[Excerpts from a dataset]

****

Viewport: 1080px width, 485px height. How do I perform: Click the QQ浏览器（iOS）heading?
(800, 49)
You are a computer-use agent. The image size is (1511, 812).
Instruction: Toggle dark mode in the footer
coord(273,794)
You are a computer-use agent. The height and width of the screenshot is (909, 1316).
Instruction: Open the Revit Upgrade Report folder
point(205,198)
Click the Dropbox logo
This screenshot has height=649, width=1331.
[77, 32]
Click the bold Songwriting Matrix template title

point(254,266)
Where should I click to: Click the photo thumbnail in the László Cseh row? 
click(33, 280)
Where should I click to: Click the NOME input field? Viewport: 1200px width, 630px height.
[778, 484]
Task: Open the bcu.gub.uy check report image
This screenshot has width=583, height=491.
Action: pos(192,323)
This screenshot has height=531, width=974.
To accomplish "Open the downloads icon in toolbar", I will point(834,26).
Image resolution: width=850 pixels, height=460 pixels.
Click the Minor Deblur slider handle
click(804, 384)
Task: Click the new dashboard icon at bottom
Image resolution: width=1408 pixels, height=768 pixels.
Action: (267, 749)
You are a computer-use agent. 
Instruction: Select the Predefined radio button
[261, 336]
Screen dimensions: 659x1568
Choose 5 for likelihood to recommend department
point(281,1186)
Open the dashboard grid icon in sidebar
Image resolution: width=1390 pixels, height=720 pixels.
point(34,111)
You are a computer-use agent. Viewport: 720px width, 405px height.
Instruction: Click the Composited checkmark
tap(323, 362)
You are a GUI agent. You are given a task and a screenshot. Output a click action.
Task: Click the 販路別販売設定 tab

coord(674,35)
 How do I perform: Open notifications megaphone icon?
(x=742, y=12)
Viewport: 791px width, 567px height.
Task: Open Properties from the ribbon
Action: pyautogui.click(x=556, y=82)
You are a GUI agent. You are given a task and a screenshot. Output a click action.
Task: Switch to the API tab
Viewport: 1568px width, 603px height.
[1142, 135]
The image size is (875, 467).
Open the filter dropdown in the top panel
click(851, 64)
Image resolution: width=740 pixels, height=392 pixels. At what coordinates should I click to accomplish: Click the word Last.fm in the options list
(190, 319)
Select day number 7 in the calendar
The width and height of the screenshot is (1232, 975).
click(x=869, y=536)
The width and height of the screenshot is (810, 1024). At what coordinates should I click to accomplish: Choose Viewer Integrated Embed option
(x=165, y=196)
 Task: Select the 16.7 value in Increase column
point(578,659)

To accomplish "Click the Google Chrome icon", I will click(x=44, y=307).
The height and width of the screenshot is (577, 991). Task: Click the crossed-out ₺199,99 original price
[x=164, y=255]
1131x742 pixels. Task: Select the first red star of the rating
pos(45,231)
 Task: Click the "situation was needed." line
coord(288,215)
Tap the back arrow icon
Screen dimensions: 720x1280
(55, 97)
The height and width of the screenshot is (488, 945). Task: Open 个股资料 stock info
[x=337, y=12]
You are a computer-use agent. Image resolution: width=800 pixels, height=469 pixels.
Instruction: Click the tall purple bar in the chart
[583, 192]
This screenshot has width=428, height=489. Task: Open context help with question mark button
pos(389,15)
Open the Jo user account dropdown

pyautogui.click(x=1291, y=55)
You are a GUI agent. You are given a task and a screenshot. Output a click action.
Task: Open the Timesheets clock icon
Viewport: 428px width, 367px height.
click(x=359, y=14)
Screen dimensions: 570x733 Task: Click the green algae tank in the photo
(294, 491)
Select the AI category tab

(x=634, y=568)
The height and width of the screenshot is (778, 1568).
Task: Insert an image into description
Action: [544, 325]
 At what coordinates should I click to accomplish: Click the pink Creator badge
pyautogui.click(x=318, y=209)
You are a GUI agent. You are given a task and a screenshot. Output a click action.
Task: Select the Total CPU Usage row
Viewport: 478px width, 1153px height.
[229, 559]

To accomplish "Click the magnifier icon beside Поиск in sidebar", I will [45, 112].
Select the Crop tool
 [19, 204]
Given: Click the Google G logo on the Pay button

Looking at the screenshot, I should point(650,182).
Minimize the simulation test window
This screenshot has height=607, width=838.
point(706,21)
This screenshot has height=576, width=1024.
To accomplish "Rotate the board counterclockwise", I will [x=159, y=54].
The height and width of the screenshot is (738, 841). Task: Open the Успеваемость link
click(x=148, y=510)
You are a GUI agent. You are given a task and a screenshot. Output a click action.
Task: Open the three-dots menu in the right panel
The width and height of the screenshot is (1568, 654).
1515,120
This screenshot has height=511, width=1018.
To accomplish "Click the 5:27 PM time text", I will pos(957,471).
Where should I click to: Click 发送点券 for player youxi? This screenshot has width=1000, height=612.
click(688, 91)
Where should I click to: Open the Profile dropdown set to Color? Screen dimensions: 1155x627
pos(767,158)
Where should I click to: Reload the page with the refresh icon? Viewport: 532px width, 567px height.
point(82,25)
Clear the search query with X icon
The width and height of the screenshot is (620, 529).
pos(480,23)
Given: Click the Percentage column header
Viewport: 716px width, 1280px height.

****

WHAT THIS TASK INVOLVES: Transcribe each entry precisely, missing none.

TASK SOLUTION:
Viewport: 1080px width, 485px height. How do I perform: Click the QQ浏览器（iOS）heading?
(800, 49)
You are a computer-use agent. The image size is (1511, 812).
Instruction: Toggle dark mode in the footer
coord(273,794)
You are a computer-use agent. The height and width of the screenshot is (909, 1316).
Instruction: Open the Revit Upgrade Report folder
point(205,198)
Click the Dropbox logo
This screenshot has height=649, width=1331.
[77, 32]
Click the bold Songwriting Matrix template title

point(254,266)
Where should I click to: Click the photo thumbnail in the László Cseh row? 
click(33, 280)
Where should I click to: Click the NOME input field? Viewport: 1200px width, 630px height.
[778, 484]
Task: Open the bcu.gub.uy check report image
This screenshot has width=583, height=491.
Action: pos(192,323)
This screenshot has height=531, width=974.
To accomplish "Open the downloads icon in toolbar", I will point(834,26).
Image resolution: width=850 pixels, height=460 pixels.
Click the Minor Deblur slider handle
click(804, 384)
Task: Click the new dashboard icon at bottom
Image resolution: width=1408 pixels, height=768 pixels.
Action: (267, 749)
You are a computer-use agent. 
Instruction: Select the Predefined radio button
[261, 336]
Screen dimensions: 659x1568
Choose 5 for likelihood to recommend department
point(281,1186)
Open the dashboard grid icon in sidebar
Image resolution: width=1390 pixels, height=720 pixels.
point(34,111)
You are a computer-use agent. Viewport: 720px width, 405px height.
Instruction: Click the Composited checkmark
tap(323, 362)
You are a GUI agent. You are given a task and a screenshot. Output a click action.
Task: Click the 販路別販売設定 tab

coord(674,35)
 How do I perform: Open notifications megaphone icon?
(x=742, y=12)
Viewport: 791px width, 567px height.
Task: Open Properties from the ribbon
Action: pyautogui.click(x=556, y=82)
You are a GUI agent. You are given a task and a screenshot. Output a click action.
Task: Switch to the API tab
Viewport: 1568px width, 603px height.
[1142, 135]
The image size is (875, 467).
Open the filter dropdown in the top panel
click(851, 64)
Image resolution: width=740 pixels, height=392 pixels. At what coordinates should I click to accomplish: Click the word Last.fm in the options list
(190, 319)
Select day number 7 in the calendar
The width and height of the screenshot is (1232, 975).
click(x=869, y=536)
The width and height of the screenshot is (810, 1024). At what coordinates should I click to accomplish: Choose Viewer Integrated Embed option
(x=165, y=196)
 Task: Select the 16.7 value in Increase column
point(578,659)

To accomplish "Click the Google Chrome icon", I will click(x=44, y=307).
The height and width of the screenshot is (577, 991). Task: Click the crossed-out ₺199,99 original price
[x=164, y=255]
1131x742 pixels. Task: Select the first red star of the rating
pos(45,231)
 Task: Click the "situation was needed." line
coord(288,215)
Tap the back arrow icon
Screen dimensions: 720x1280
(55, 97)
The height and width of the screenshot is (488, 945). Task: Open 个股资料 stock info
[x=337, y=12]
You are a computer-use agent. Image resolution: width=800 pixels, height=469 pixels.
Instruction: Click the tall purple bar in the chart
[583, 192]
This screenshot has width=428, height=489. Task: Open context help with question mark button
pos(389,15)
Open the Jo user account dropdown

pyautogui.click(x=1291, y=55)
You are a GUI agent. You are given a task and a screenshot. Output a click action.
Task: Open the Timesheets clock icon
Viewport: 428px width, 367px height.
click(x=359, y=14)
Screen dimensions: 570x733 Task: Click the green algae tank in the photo
(294, 491)
Select the AI category tab

(x=634, y=568)
The height and width of the screenshot is (778, 1568).
Task: Insert an image into description
Action: [544, 325]
 At what coordinates should I click to accomplish: Click the pink Creator badge
pyautogui.click(x=318, y=209)
You are a GUI agent. You are given a task and a screenshot. Output a click action.
Task: Select the Total CPU Usage row
Viewport: 478px width, 1153px height.
[229, 559]

To accomplish "Click the magnifier icon beside Поиск in sidebar", I will [45, 112].
Select the Crop tool
 [19, 204]
Given: Click the Google G logo on the Pay button

Looking at the screenshot, I should point(650,182).
Minimize the simulation test window
This screenshot has height=607, width=838.
point(706,21)
This screenshot has height=576, width=1024.
To accomplish "Rotate the board counterclockwise", I will [x=159, y=54].
The height and width of the screenshot is (738, 841). Task: Open the Успеваемость link
click(x=148, y=510)
You are a GUI agent. You are given a task and a screenshot. Output a click action.
Task: Open the three-dots menu in the right panel
The width and height of the screenshot is (1568, 654).
1515,120
This screenshot has height=511, width=1018.
To accomplish "Click the 5:27 PM time text", I will pos(957,471).
Where should I click to: Click 发送点券 for player youxi? This screenshot has width=1000, height=612.
click(688, 91)
Where should I click to: Open the Profile dropdown set to Color? Screen dimensions: 1155x627
pos(767,158)
Where should I click to: Reload the page with the refresh icon? Viewport: 532px width, 567px height.
point(82,25)
Clear the search query with X icon
The width and height of the screenshot is (620, 529).
pos(480,23)
Given: Click the Percentage column header
Viewport: 716px width, 1280px height.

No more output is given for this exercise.